→ **GIVEN ENTRIES**
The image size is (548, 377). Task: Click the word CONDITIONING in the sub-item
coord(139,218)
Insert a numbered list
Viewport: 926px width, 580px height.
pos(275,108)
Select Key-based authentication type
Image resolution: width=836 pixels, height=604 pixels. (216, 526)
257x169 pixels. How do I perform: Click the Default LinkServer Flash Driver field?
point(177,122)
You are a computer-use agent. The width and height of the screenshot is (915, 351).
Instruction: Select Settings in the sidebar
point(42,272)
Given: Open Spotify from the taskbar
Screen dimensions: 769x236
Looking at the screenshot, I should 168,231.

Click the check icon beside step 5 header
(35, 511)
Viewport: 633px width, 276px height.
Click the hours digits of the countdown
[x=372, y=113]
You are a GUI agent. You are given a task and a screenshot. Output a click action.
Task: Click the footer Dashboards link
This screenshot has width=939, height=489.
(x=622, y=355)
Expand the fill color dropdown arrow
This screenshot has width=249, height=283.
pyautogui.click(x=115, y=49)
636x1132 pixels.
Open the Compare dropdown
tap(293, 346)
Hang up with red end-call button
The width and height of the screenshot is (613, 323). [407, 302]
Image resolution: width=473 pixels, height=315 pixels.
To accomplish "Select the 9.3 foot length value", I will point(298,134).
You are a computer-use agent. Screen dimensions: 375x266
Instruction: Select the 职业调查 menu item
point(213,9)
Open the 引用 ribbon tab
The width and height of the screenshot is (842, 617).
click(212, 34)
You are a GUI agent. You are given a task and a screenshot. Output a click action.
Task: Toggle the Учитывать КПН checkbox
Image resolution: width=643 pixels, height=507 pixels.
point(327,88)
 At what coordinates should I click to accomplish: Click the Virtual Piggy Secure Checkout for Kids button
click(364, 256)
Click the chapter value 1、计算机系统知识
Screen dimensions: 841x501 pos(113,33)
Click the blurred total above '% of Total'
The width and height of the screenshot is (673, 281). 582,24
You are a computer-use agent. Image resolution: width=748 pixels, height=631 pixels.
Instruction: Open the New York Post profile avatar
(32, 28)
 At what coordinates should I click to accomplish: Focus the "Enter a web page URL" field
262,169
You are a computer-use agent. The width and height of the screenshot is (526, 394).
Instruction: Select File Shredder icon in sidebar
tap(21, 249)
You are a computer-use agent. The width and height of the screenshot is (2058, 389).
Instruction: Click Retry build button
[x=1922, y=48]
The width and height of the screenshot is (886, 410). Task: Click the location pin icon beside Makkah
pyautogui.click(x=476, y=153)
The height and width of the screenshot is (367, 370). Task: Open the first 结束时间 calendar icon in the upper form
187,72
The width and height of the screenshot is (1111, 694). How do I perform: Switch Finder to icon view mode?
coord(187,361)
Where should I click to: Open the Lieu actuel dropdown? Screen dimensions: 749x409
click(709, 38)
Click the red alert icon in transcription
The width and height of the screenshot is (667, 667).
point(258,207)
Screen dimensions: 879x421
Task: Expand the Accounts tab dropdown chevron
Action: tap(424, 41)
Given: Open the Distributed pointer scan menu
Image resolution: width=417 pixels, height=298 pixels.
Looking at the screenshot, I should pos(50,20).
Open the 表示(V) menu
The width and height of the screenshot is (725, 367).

→ **PROBLEM TO SOLVE**
With the line holding "Click the hours digits of the countdown" as the first and the line holding "You are a computer-use agent. Image" as the last, please transcribe exactly the lines of the material above in that range and nothing else.

→ **RESULT BELOW**
Click the hours digits of the countdown
[x=372, y=113]
You are a GUI agent. You are given a task and a screenshot. Output a click action.
Task: Click the footer Dashboards link
This screenshot has width=939, height=489.
(x=622, y=355)
Expand the fill color dropdown arrow
This screenshot has width=249, height=283.
pyautogui.click(x=115, y=49)
636x1132 pixels.
Open the Compare dropdown
tap(293, 346)
Hang up with red end-call button
The width and height of the screenshot is (613, 323). [407, 302]
Image resolution: width=473 pixels, height=315 pixels.
To accomplish "Select the 9.3 foot length value", I will point(298,134).
You are a computer-use agent. Screen dimensions: 375x266
Instruction: Select the 职业调查 menu item
point(213,9)
Open the 引用 ribbon tab
The width and height of the screenshot is (842, 617).
click(212, 34)
You are a GUI agent. You are given a task and a screenshot. Output a click action.
Task: Toggle the Учитывать КПН checkbox
Image resolution: width=643 pixels, height=507 pixels.
point(327,88)
 At what coordinates should I click to accomplish: Click the Virtual Piggy Secure Checkout for Kids button
click(364, 256)
Click the chapter value 1、计算机系统知识
Screen dimensions: 841x501 pos(113,33)
Click the blurred total above '% of Total'
The width and height of the screenshot is (673, 281). 582,24
You are a computer-use agent. Image resolution: width=748 pixels, height=631 pixels.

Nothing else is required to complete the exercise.